- Joan Halifax was born on July 30, 1942 in Hanover, New Hampshire, U.S.
- At age four a serious virus caused her to go legally blind, from which she recovered two years later.
- In March 2011, she was appointed a distinguished visiting scholar at the John W. Kluge Center, Library of Congress.
- She is founder of the Ojai Foundation in California, which she led from 1979 to 1989.
- As director of the Project on Being With Dying, Halifax has helped caregivers cope with death and dying for more than three decades.

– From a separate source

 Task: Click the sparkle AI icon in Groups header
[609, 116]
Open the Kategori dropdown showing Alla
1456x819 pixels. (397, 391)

- Joan Halifax has done extensive work with the dying over her career. Professor Christopher S. Queen writes-in the book Westward Dharma (edited by Charles S. Prebish and Martin Baumann), "She teaches the techniques of 'being with death and dying' to a class of terminally ill patients, doctors, nurses, lovers, family, and friends. She speaks calmly, with authority. In a culture where death is an enemy to be ignored, denied, and hidden away, Joan physically touches the dying. She holds them, listens to them, comforts them, calms them, and eases their suffering by any means possible. She shares their thoughts and fears; she feels their last shuddering breaths, holding them in her arms. She travels easily from church to synagogue, hospice to hospital, dispensing techniques and training born of Buddhist traditions and beliefs in a culturally and spiritually flexible manner.".